Il 12 aprile 1980, dopo un volo verso il Newfoundland, Fox immerse il moncherino nelle acque di St. John's, riempiendone un'ampolla, e si avviò caracollando verso Vancouver, dove aveva progettato di terminare il viaggio il 10 settembre successivo, bagnandosi nel Pacifico e versandoci l'acqua dell'Atlantico. L'amico Doug si pose alla guida del camper, precedendo la marcia di Terry di un miglio. L'inizio fu incoraggiante e i ragazzi furono ospitati e rifocillati da diversi cittadini impressionati dalla loro tempra. Nei primi giorni, raccolsero 10.000 dollari.
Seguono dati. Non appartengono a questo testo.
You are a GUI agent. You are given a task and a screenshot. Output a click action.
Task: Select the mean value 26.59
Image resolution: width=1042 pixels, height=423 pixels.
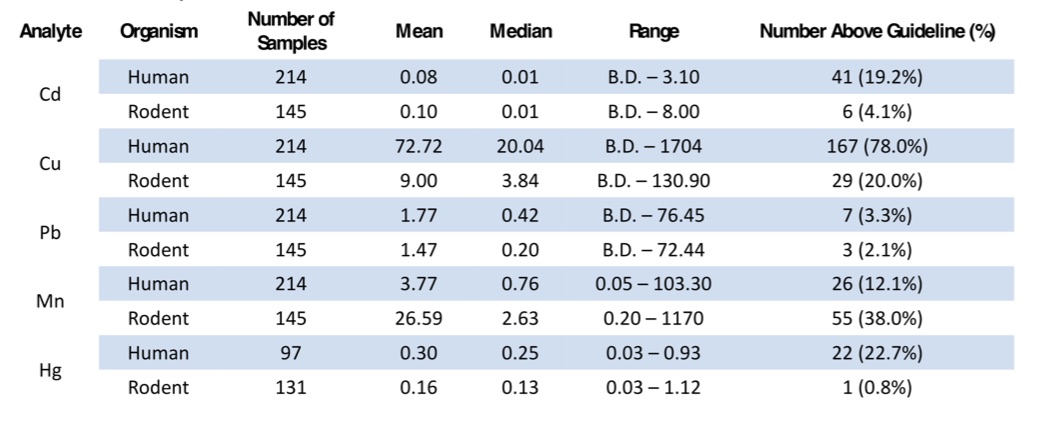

Poi, le luci della ribalta si spensero e Fox rimase solo con i suoi pensieri e il suo dolore. La protesi era più comoda, ma le continue sollecitazioni generavano cisti e sanguinamenti. In certe occasioni, automobilisti imprudenti avevano rischiato di investire il corridore, che spesso, alla fine della giornata, si sentiva così giù da rinchiudersi nel van per piangere a dirotto. Crebbe anche la tensione con Doug, che resisteva all'idea dell'amico di coinvolgere quanti più media possibile. Alla fine di maggio, i due furono raggiunti da Darrell, il fratello minore di Terry, il cui carattere clownesco servì a stemperare lo stress della convivenza forzata.
Terry riprese fiducia e il 7 giugno coprì la distanza-record di 48 chilometri. All'arrivo a Montreal, dormì al Four Seasons Hotel per iniziativa del presidente della compagnia, Isadore Sharp, un cui figlio era morto di cancro non ancora maggiorenne. Nella città di Hawkesbury, in Ontario, fu organizzato un ricevimento cittadino, cui parteciparono migliaia di persone. A Ottawa, il 4 luglio, Fox fu addirittura ricevuto da Pierre Trudeau, l'allora Primo Ministro e padre dell'attuale capo del governo canadese.
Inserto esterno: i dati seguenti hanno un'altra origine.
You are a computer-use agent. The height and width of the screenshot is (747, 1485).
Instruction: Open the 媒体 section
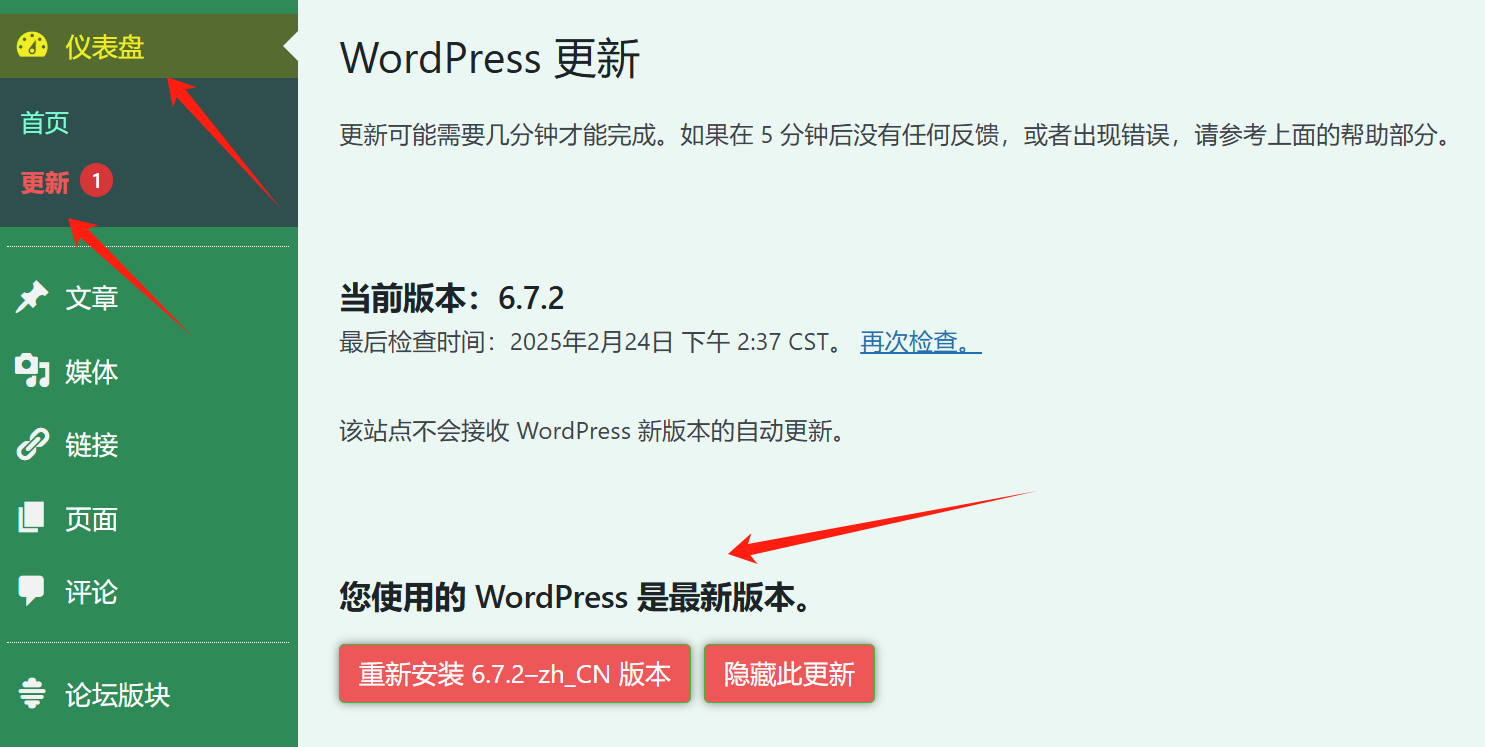93,370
Ormai la “Maratona della speranza” era diventata un fatto d'interesse nazionale. Un'auto della polizia lo scortava in ogni paese e città, folle festanti si assiepavano lungo il percorso per acclamarlo e incitarlo, sovente gli veniva chiesto di partecipare a varie manifestazioni in suo onore. La NBC gli dedicò una delle puntate del programma di successo Real People. Le donazioni raccolte divennero ingenti e la percorrenza giornaliera si attestò su una media di 42 chilometri: ogni giorno, Fox disputava una maratona olimpica! A Gravenhurst, celebrò il 22esimo compleanno durante una festa in cui furono donati 14.000 dollari. Il 12 agosto giunse all'incirca a metà del cammino, con una raccolta totale di quasi 11 milioni e mezzo.
Il 31 agosto si svegliò con un raffreddore terribile, ma continuò la corsa. L'indomani, la tosse si fece insistente, con fitte al petto e al collo. Fox volle comunque onorare la folla di Thunder Bay che era in attesa di acclamarlo, resistette ancora per 28 chilometri e quando fu fuori dalla città risalì sul camper. Non respirava bene e il dolore era insopportabile: si arrese dopo 143 giorni e 5.536 chilometri.
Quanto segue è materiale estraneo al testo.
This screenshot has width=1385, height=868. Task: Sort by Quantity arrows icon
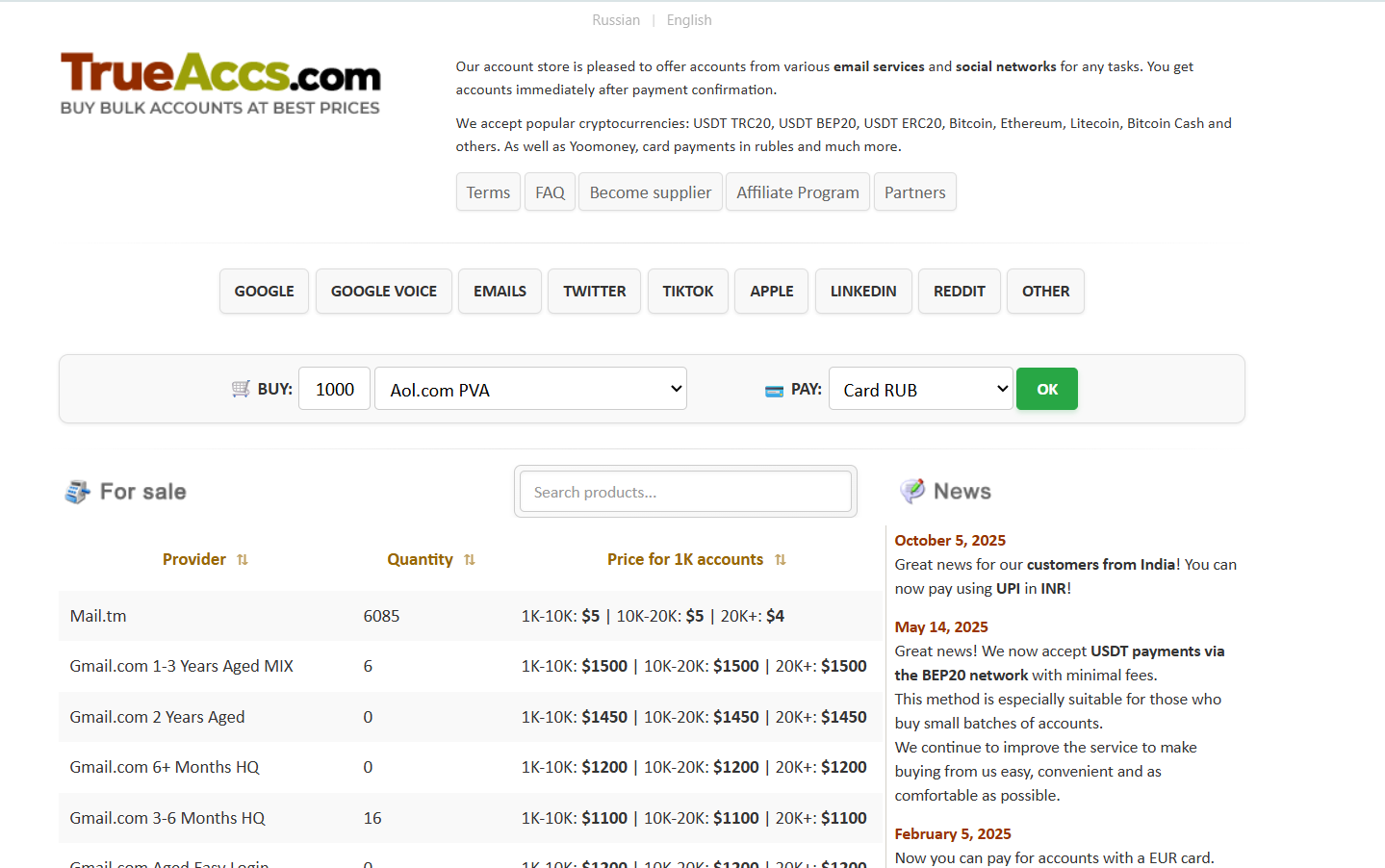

Nuovi esami emisero la diagnosi che tutti paventavano: il tumore era tornato e aveva colonizzato i polmoni. Seguirono nuove sedute di terapia, senza apprezzabili risultati. Molti si offrirono di concludere la “Maratona della speranza”, ma Fox declinò ogni offerta, dichiarando di volerla portare a termine lui stesso. Tutto il paese lo strinse in un caloroso abbraccio, gli furono conferite le maggiori onorificenze civili e le offerte toccarono nuovi massimi durante uno show televisivo cui presero parte John Denver ed Elton John. Persino Giovanni Paolo II inviò un telegramma di incoraggiamento. Nel febbraio 1981, le donazioni raggiunsero lo strabiliante ammontare di 24 milioni di dollari.
Terry Fox cedette a una polmonite, cessando di vivere il 28 giugno successivo. Quel settembre, si tenne la prima Terry Fox Run in Canada e in giro per il mondo. Da allora, 450 milioni sono stati elargiti in oltre 60 paesi e destinati alla lotta contro il cancro attraverso la Terry Fox Foundation.